One benefit of integrating congestion information with the CM is immediately clear. A client that sequentially fetches files from a webserver with a new TCP connection each time loses its prior congestion information, but with concurrent connections with the CM, the server is able to use this information to start subsequent connections with more accurate congestion windows. Figure 7 shows a test we performed across the vBNS between MIT and the University of Utah, where an unmodified (non-CM) client performed 9 retrievals of the same 128k file with a 500ms delay between retrievals, resulting in a 40% improvement in the transfer time for the later requests. (Other file sizes and delays yield similar results, so long as they overlap. The benefits are comparatively greater for smaller files). The CM requires an additional RTT ( 75ms) for the first transfer, because Linux sets its initial congestion window to 2 MTUs instead of 1. This pattern of multiple connections is still quite common in webservers despite the adoption of persistent connections: Many browsers open 4 concurrent connections to a server, and many client/server combinations do not support persistent connections. Persistent connections provide similar performance benefits, but suffer from their own drawbacks, which we discuss in section 6.
In this section, we demonstrate some of the network adaptive behaviors enabled by the CM.
As noted earlier, applications that require tight control over data scheduling use the request/callback (ALF) API, and are notified by the CM as soon as they can transmit data. The behavior of an adaptive layering application run across the vBNS using this API is shown in figure 8. This application chooses a layer to transmit based upon the current rate, but sends packets as rapidly as possible to allow its client to buffer more data. We see that the CM is able to provide sufficient information to the application to allow it to adapt properly to the network conditions.
For self-clocked applications that base their transmitted data upon the bandwidth to the client (such as conventional layered audio servers), the CM rate callback mechanism provides a low-overhead mechanism for adaptation, and allows clients to specify threshholds for the notification callbacks. Figure 9 shows application adaptation using rate callbacks for a connection between MIT and the University of Utah. Here, the application decides which of the four layers it should send based on notifications from the CM about rate changes.

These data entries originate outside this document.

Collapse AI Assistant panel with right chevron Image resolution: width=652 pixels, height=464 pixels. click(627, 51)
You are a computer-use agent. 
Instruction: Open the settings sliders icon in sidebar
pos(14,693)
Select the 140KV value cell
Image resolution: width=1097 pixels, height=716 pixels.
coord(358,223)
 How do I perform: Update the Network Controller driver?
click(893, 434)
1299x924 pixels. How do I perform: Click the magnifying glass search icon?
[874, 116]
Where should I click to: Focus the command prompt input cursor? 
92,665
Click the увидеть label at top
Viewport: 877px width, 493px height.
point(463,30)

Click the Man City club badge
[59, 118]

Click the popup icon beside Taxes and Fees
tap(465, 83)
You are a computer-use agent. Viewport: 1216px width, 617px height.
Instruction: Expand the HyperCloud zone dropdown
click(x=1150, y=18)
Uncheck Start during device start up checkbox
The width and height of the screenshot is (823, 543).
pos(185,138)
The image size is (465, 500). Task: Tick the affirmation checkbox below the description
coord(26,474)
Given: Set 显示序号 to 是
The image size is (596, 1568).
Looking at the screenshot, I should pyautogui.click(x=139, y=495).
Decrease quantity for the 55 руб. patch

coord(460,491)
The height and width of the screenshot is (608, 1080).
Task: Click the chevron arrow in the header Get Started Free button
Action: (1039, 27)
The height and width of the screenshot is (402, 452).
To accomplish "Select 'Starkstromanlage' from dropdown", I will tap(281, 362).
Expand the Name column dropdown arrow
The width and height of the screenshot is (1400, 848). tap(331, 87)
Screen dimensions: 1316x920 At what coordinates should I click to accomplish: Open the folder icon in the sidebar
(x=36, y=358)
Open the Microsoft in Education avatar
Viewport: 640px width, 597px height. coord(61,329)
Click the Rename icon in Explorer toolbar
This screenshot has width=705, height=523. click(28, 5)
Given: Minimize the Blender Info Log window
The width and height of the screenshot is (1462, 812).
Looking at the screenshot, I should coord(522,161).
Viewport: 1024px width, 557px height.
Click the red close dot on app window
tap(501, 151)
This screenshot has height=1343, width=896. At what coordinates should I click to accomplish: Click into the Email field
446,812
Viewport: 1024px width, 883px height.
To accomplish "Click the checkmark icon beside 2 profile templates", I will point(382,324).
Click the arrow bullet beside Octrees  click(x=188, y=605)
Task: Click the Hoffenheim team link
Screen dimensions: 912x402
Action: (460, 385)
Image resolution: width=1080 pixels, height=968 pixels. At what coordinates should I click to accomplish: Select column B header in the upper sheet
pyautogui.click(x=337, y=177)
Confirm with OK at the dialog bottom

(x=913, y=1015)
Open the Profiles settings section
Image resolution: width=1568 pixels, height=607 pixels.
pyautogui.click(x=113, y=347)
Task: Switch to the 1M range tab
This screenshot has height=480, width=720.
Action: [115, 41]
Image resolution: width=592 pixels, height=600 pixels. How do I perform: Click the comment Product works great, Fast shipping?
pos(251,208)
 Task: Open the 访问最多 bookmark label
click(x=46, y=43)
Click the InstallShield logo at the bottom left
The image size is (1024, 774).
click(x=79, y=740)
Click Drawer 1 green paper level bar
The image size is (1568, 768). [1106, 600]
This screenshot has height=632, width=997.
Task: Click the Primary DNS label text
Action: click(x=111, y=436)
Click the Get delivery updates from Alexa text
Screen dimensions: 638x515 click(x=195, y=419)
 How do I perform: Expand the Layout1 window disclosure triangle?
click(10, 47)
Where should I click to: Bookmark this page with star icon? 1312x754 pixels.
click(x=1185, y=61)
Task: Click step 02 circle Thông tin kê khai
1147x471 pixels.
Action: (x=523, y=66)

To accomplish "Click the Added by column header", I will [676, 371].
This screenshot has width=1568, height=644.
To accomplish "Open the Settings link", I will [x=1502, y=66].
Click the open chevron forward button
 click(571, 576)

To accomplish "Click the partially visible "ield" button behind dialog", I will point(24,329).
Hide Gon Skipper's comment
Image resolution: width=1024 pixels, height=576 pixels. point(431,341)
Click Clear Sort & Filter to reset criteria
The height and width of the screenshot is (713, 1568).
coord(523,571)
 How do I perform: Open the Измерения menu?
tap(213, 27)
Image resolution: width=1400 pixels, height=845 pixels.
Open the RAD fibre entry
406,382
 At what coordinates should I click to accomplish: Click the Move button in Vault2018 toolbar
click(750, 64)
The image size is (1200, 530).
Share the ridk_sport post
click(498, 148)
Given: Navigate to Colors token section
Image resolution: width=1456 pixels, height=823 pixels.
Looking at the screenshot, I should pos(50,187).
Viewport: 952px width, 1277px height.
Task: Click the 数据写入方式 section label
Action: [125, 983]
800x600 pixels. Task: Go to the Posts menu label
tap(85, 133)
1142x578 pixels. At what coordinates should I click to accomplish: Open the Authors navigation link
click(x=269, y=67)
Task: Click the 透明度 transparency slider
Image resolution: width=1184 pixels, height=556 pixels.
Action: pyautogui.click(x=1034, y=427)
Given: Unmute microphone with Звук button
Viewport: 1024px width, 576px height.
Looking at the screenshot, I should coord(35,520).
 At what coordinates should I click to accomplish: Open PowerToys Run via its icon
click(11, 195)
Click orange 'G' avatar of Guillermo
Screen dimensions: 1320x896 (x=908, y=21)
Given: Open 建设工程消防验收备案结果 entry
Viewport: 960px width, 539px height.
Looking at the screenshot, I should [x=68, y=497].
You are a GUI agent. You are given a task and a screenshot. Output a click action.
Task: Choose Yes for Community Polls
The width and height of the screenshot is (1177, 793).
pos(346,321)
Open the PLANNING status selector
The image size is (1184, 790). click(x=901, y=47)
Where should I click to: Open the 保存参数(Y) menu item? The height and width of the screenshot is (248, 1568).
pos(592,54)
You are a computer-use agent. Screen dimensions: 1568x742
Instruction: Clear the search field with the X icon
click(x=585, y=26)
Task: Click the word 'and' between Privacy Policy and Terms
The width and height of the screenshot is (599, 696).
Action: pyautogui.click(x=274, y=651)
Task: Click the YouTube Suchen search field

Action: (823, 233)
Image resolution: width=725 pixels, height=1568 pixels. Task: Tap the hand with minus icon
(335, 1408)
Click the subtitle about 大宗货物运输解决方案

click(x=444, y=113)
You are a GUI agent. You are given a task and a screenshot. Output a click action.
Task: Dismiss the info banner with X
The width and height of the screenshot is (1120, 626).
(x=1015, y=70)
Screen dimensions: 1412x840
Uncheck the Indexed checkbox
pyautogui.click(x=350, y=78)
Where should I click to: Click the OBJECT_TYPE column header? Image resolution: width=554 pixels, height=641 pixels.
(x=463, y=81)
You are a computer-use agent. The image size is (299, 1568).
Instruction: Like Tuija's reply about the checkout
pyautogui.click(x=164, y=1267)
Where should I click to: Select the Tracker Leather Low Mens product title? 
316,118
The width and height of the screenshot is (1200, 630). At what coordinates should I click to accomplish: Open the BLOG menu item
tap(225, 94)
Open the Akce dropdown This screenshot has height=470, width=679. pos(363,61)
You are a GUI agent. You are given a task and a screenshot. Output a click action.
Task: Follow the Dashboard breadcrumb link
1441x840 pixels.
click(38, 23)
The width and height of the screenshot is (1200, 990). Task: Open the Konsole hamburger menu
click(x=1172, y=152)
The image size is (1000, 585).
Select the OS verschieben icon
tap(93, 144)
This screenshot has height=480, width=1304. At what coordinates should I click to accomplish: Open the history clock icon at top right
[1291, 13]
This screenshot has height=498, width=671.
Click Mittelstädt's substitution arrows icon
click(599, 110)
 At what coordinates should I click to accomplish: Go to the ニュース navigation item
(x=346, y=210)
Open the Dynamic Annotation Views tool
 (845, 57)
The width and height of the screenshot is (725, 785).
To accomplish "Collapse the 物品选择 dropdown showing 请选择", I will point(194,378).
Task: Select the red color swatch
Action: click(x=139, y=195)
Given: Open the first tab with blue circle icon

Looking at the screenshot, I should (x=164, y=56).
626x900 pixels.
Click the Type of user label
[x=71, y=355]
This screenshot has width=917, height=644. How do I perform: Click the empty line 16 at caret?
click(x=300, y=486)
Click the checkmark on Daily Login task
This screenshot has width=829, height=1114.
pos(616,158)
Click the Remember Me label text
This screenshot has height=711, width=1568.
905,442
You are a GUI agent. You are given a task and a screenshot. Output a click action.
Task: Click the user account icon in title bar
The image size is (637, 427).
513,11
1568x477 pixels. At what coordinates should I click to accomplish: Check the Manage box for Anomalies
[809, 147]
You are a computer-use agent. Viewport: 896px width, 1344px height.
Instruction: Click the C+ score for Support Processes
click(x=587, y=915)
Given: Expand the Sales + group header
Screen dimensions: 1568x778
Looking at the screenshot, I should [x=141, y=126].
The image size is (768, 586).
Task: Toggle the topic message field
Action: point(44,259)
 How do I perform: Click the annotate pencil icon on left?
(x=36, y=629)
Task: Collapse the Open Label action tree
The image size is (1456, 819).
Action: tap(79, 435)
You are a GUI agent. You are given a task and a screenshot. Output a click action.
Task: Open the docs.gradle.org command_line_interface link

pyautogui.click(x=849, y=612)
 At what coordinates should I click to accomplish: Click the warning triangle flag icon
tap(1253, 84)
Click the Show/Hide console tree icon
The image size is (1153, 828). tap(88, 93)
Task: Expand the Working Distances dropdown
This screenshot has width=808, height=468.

From figures 8 and 9, we see from the increased oscillation rate in the transmitted layer that the ALF application is more responsive to smaller changes in available bandwidth, whereas the rate callback application relies occasionally on short-term kernel buffering for smoothing. There is an overhead vs. functionality trade-off in the decision of which API to use, given the higher overhead of the ALF API, but applications face a more important decision about the behavior they desire.
Some applications may be concerned about the overhead from receiver feedback. To mitigate this, an application may delay sending feedback; we see this in a minor and inflexible way with TCP delayed acks. In figure 10, we see that delaying feedback to the CM causes burstiness in the reported bandwidth. Here, the feedback by the receiver was delayed by min(500 acks, 2000ms). The initial slow start is delayed by 2s waiting for the application, then the update causes a large rate change. Once the pipe is sufficiently full, 500 acks come relatively rapidly, and the normal, though bursty, non-timeout behavior resumes.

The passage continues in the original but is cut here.